Raw data:
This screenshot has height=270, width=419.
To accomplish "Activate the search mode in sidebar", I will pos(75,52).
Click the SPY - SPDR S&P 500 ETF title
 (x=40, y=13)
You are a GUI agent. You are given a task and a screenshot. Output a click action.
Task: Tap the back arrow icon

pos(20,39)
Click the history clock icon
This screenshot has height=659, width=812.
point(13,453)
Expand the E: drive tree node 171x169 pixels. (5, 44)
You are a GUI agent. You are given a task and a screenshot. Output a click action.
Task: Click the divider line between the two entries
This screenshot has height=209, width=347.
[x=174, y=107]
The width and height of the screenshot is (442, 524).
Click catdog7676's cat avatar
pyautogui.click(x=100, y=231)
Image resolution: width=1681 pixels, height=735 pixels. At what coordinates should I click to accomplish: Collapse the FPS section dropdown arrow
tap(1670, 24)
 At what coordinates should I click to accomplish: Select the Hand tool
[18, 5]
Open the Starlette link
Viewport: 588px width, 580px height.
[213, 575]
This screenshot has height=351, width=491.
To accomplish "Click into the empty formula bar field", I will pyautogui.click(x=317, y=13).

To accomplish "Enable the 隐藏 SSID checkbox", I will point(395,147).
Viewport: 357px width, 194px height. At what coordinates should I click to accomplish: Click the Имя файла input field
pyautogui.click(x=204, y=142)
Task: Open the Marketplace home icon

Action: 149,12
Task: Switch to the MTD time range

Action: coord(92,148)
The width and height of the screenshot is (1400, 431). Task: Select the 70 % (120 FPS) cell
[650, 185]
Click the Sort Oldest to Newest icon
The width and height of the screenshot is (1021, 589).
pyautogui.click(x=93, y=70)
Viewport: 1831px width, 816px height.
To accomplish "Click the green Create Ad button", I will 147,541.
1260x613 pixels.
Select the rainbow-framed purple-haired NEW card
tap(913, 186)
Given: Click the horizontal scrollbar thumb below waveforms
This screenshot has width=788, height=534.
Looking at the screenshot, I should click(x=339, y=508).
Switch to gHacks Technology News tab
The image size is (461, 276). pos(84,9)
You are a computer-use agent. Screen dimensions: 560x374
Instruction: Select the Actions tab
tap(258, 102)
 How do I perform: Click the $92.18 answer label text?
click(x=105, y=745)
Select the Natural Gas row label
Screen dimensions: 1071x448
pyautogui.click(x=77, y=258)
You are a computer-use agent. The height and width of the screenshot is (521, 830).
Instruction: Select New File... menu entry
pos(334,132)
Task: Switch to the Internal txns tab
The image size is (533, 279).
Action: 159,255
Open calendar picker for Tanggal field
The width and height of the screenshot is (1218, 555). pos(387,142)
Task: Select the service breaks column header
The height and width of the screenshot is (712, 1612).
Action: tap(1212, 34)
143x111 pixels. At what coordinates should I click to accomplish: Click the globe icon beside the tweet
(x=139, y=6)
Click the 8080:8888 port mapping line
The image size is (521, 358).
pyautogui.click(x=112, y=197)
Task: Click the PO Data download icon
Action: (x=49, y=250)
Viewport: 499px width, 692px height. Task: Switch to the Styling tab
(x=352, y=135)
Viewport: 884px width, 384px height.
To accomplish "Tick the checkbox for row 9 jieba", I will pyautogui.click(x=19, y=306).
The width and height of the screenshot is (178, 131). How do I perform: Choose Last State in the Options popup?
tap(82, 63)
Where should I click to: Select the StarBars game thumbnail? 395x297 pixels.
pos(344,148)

Task to complete:
Wherever the string "computer" appears in the records, copy the whole line.

Completed exercise:
You are a computer-use agent. Screen dimensions: 560x374
You are a computer-use agent. The height and width of the screenshot is (521, 830).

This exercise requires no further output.